7201 sayılı Tebligat Kanunu'nun 32. maddesi gereğince tebliğ, usulüne aykırı yapılmış olsa bile muhatabı tebliğe muttali olmuş ise muteber sayılır. Muhatabın beyan ettiği tarih, tebliğ tarihi olarak kabul edilir. Borçlunun kendisine gönderilen tebligatın usulsüz olduğunu ileri sürerek icra mahkemesine başvurması "şikayet" niteliğindedir. İİK'nun 16/1. maddesi gereğince de şikayetin öğrenme tarihinden itibaren 7 günlük sürede yapılması zorunludur.

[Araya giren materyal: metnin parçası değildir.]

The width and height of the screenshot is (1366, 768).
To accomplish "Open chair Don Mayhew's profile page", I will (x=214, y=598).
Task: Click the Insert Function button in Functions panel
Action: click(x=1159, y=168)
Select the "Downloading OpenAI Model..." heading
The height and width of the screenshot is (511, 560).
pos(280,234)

Somut olayda, borçluya ödeme emri tebligatı dışında kıymet takdiri raporunun da tebliğ edildiği, borçlunun şikayet dilekçesinde kıymet takdir raporu tebliğ işleminin usulsüzlüğüne yönelik bir iddiasının bulunmadığı anlaşılmıştır. Buna göre, Tebligat Kanunu'nun 32. maddesi gereğince borçlunun ödeme emrinden en geç kıymet takdir raporunun tebliğ edildiği 26.5.2014 tarihinde haberdar olduğu kabul edilmelidir.
O halde mahkemece, borçlunun ödeme emri tebliğinden haberdar olduğu 26.5.2014 tarihinden itibaren 7 günlük süreden çok sonra 12.6.2014 tarihinde icra mahkemesine yaptığı usülsüz tebligat şikayetinin, IİK.nun 16/1.maddesi kapsamında 7 günlük hak düşürücü sürede yapılmaması nedeniyle reddi gerekirken yanılgılı değerlendirme ile yazılı şekilde hüküm tesisi isabetsizdir.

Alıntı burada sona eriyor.